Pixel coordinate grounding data
▼
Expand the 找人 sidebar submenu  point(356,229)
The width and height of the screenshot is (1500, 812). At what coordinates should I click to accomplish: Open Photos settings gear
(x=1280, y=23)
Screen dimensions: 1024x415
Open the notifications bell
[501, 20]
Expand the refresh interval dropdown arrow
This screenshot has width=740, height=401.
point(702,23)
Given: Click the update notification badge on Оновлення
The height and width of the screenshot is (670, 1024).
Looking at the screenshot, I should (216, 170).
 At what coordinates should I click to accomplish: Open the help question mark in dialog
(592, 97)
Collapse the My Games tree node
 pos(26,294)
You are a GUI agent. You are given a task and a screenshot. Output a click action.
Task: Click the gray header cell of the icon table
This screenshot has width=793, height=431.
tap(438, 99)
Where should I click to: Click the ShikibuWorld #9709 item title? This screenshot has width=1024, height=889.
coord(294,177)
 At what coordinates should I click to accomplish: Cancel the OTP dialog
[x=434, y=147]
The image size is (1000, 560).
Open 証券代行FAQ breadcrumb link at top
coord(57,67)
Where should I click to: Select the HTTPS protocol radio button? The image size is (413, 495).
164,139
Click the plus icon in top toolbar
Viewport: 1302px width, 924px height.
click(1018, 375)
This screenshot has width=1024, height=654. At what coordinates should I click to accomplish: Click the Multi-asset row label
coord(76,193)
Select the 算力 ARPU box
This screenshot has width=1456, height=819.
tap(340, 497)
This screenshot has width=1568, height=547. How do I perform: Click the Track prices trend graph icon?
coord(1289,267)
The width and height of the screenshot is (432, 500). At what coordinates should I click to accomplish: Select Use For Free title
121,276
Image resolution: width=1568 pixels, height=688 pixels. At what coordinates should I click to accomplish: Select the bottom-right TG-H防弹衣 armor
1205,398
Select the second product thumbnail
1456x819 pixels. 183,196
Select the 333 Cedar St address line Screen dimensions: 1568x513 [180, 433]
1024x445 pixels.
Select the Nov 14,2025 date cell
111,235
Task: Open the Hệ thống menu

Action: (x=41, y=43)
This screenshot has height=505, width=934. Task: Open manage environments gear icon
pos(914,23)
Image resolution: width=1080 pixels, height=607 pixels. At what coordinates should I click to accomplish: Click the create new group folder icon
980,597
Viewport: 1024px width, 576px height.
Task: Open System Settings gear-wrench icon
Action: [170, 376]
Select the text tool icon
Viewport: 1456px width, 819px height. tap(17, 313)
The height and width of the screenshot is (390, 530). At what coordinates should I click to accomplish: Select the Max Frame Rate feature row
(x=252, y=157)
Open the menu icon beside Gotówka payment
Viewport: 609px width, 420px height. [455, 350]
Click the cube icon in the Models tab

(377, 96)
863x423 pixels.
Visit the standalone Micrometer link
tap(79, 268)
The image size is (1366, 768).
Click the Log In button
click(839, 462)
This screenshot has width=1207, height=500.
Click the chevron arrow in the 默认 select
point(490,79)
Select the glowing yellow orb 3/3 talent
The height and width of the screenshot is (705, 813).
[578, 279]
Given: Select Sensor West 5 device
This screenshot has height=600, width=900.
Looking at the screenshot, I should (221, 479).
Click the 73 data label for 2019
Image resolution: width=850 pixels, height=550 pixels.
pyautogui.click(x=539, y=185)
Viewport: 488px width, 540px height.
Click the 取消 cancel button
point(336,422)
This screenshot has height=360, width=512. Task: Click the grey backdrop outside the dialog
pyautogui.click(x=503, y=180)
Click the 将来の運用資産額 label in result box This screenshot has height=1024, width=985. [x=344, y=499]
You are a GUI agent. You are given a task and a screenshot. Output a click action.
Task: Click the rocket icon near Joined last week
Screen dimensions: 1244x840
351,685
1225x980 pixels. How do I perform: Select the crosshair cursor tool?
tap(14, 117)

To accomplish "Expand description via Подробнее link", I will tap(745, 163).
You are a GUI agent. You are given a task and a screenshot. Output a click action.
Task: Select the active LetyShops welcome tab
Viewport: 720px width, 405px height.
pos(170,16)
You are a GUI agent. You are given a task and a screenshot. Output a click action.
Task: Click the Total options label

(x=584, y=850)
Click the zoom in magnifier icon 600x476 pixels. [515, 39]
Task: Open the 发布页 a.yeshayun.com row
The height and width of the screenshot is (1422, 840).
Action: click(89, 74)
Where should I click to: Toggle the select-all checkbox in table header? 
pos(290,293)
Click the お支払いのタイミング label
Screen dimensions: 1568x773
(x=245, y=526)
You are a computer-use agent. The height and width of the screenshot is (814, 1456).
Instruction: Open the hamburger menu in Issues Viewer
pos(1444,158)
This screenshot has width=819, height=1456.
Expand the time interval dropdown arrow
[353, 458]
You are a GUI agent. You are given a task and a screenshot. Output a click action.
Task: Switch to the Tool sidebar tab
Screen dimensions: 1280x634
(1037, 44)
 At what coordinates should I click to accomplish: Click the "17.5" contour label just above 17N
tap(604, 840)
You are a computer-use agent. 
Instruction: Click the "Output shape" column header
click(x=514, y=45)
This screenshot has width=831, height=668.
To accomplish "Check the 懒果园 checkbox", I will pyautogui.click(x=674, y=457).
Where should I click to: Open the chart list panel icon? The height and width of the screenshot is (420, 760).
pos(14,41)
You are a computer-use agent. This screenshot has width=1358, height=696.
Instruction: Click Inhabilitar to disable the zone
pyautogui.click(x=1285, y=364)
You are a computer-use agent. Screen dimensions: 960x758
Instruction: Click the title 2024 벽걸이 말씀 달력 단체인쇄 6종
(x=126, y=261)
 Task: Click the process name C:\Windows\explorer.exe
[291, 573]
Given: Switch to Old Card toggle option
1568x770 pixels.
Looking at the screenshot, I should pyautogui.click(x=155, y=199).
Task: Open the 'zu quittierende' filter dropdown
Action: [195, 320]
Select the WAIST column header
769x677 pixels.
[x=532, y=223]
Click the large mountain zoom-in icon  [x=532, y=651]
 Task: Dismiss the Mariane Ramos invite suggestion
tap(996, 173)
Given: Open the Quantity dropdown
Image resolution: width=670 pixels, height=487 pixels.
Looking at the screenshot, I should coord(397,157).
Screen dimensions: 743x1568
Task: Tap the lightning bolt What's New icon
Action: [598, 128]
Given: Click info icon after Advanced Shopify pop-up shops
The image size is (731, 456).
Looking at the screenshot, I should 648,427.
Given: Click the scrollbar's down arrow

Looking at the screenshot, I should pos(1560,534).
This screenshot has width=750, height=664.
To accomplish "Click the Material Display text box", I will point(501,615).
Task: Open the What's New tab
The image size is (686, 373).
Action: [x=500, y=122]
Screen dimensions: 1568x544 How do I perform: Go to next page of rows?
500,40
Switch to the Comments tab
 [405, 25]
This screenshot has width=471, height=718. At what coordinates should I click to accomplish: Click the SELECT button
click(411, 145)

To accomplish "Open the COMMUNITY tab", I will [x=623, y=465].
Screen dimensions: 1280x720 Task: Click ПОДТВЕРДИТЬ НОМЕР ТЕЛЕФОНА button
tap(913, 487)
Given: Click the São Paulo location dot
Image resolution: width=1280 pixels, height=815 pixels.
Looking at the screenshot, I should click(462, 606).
▲
### Assignment
Please write out the entries above in full, exactly as they read.

### Task output
Expand the 找人 sidebar submenu  point(356,229)
The width and height of the screenshot is (1500, 812). At what coordinates should I click to accomplish: Open Photos settings gear
(x=1280, y=23)
Screen dimensions: 1024x415
Open the notifications bell
[501, 20]
Expand the refresh interval dropdown arrow
This screenshot has width=740, height=401.
point(702,23)
Given: Click the update notification badge on Оновлення
The height and width of the screenshot is (670, 1024).
Looking at the screenshot, I should (216, 170).
 At what coordinates should I click to accomplish: Open the help question mark in dialog
(592, 97)
Collapse the My Games tree node
 pos(26,294)
You are a GUI agent. You are given a task and a screenshot. Output a click action.
Task: Click the gray header cell of the icon table
This screenshot has width=793, height=431.
tap(438, 99)
Where should I click to: Click the ShikibuWorld #9709 item title? This screenshot has width=1024, height=889.
coord(294,177)
 At what coordinates should I click to accomplish: Cancel the OTP dialog
[x=434, y=147]
The image size is (1000, 560).
Open 証券代行FAQ breadcrumb link at top
coord(57,67)
Where should I click to: Select the HTTPS protocol radio button? The image size is (413, 495).
164,139
Click the plus icon in top toolbar
Viewport: 1302px width, 924px height.
click(1018, 375)
This screenshot has width=1024, height=654. At what coordinates should I click to accomplish: Click the Multi-asset row label
coord(76,193)
Select the 算力 ARPU box
This screenshot has width=1456, height=819.
tap(340, 497)
This screenshot has width=1568, height=547. How do I perform: Click the Track prices trend graph icon?
coord(1289,267)
The width and height of the screenshot is (432, 500). At what coordinates should I click to accomplish: Select Use For Free title
121,276
Image resolution: width=1568 pixels, height=688 pixels. At what coordinates should I click to accomplish: Select the bottom-right TG-H防弹衣 armor
1205,398
Select the second product thumbnail
1456x819 pixels. 183,196
Select the 333 Cedar St address line Screen dimensions: 1568x513 [180, 433]
1024x445 pixels.
Select the Nov 14,2025 date cell
111,235
Task: Open the Hệ thống menu

Action: (x=41, y=43)
This screenshot has height=505, width=934. Task: Open manage environments gear icon
pos(914,23)
Image resolution: width=1080 pixels, height=607 pixels. At what coordinates should I click to accomplish: Click the create new group folder icon
980,597
Viewport: 1024px width, 576px height.
Task: Open System Settings gear-wrench icon
Action: [170, 376]
Select the text tool icon
Viewport: 1456px width, 819px height. tap(17, 313)
The height and width of the screenshot is (390, 530). At what coordinates should I click to accomplish: Select the Max Frame Rate feature row
(x=252, y=157)
Open the menu icon beside Gotówka payment
Viewport: 609px width, 420px height. [455, 350]
Click the cube icon in the Models tab

(377, 96)
863x423 pixels.
Visit the standalone Micrometer link
tap(79, 268)
The image size is (1366, 768).
Click the Log In button
click(839, 462)
This screenshot has width=1207, height=500.
Click the chevron arrow in the 默认 select
point(490,79)
Select the glowing yellow orb 3/3 talent
The height and width of the screenshot is (705, 813).
[578, 279]
Given: Select Sensor West 5 device
This screenshot has height=600, width=900.
Looking at the screenshot, I should (221, 479).
Click the 73 data label for 2019
Image resolution: width=850 pixels, height=550 pixels.
pyautogui.click(x=539, y=185)
Viewport: 488px width, 540px height.
Click the 取消 cancel button
point(336,422)
This screenshot has height=360, width=512. Task: Click the grey backdrop outside the dialog
pyautogui.click(x=503, y=180)
Click the 将来の運用資産額 label in result box This screenshot has height=1024, width=985. [x=344, y=499]
You are a GUI agent. You are given a task and a screenshot. Output a click action.
Task: Click the rocket icon near Joined last week
Screen dimensions: 1244x840
351,685
1225x980 pixels. How do I perform: Select the crosshair cursor tool?
tap(14, 117)

To accomplish "Expand description via Подробнее link", I will tap(745, 163).
You are a GUI agent. You are given a task and a screenshot. Output a click action.
Task: Select the active LetyShops welcome tab
Viewport: 720px width, 405px height.
pos(170,16)
You are a GUI agent. You are given a task and a screenshot. Output a click action.
Task: Click the Total options label

(x=584, y=850)
Click the zoom in magnifier icon 600x476 pixels. [515, 39]
Task: Open the 发布页 a.yeshayun.com row
The height and width of the screenshot is (1422, 840).
Action: click(89, 74)
Where should I click to: Toggle the select-all checkbox in table header? 
pos(290,293)
Click the お支払いのタイミング label
Screen dimensions: 1568x773
(x=245, y=526)
You are a computer-use agent. The height and width of the screenshot is (814, 1456).
Instruction: Open the hamburger menu in Issues Viewer
pos(1444,158)
This screenshot has width=819, height=1456.
Expand the time interval dropdown arrow
[353, 458]
You are a GUI agent. You are given a task and a screenshot. Output a click action.
Task: Switch to the Tool sidebar tab
Screen dimensions: 1280x634
(1037, 44)
 At what coordinates should I click to accomplish: Click the "17.5" contour label just above 17N
tap(604, 840)
You are a computer-use agent. 
Instruction: Click the "Output shape" column header
click(x=514, y=45)
This screenshot has width=831, height=668.
To accomplish "Check the 懒果园 checkbox", I will pyautogui.click(x=674, y=457).
Where should I click to: Open the chart list panel icon? The height and width of the screenshot is (420, 760).
pos(14,41)
You are a computer-use agent. This screenshot has width=1358, height=696.
Instruction: Click Inhabilitar to disable the zone
pyautogui.click(x=1285, y=364)
You are a computer-use agent. Screen dimensions: 960x758
Instruction: Click the title 2024 벽걸이 말씀 달력 단체인쇄 6종
(x=126, y=261)
 Task: Click the process name C:\Windows\explorer.exe
[291, 573]
Given: Switch to Old Card toggle option
1568x770 pixels.
Looking at the screenshot, I should pyautogui.click(x=155, y=199).
Task: Open the 'zu quittierende' filter dropdown
Action: [195, 320]
Select the WAIST column header
769x677 pixels.
[x=532, y=223]
Click the large mountain zoom-in icon  [x=532, y=651]
 Task: Dismiss the Mariane Ramos invite suggestion
tap(996, 173)
Given: Open the Quantity dropdown
Image resolution: width=670 pixels, height=487 pixels.
Looking at the screenshot, I should coord(397,157).
Screen dimensions: 743x1568
Task: Tap the lightning bolt What's New icon
Action: [598, 128]
Given: Click info icon after Advanced Shopify pop-up shops
The image size is (731, 456).
Looking at the screenshot, I should 648,427.
Given: Click the scrollbar's down arrow

Looking at the screenshot, I should pos(1560,534).
This screenshot has width=750, height=664.
To accomplish "Click the Material Display text box", I will point(501,615).
Task: Open the What's New tab
The image size is (686, 373).
Action: [x=500, y=122]
Screen dimensions: 1568x544 How do I perform: Go to next page of rows?
500,40
Switch to the Comments tab
 [405, 25]
This screenshot has width=471, height=718. At what coordinates should I click to accomplish: Click the SELECT button
click(411, 145)

To accomplish "Open the COMMUNITY tab", I will [x=623, y=465].
Screen dimensions: 1280x720 Task: Click ПОДТВЕРДИТЬ НОМЕР ТЕЛЕФОНА button
tap(913, 487)
Given: Click the São Paulo location dot
Image resolution: width=1280 pixels, height=815 pixels.
Looking at the screenshot, I should click(462, 606).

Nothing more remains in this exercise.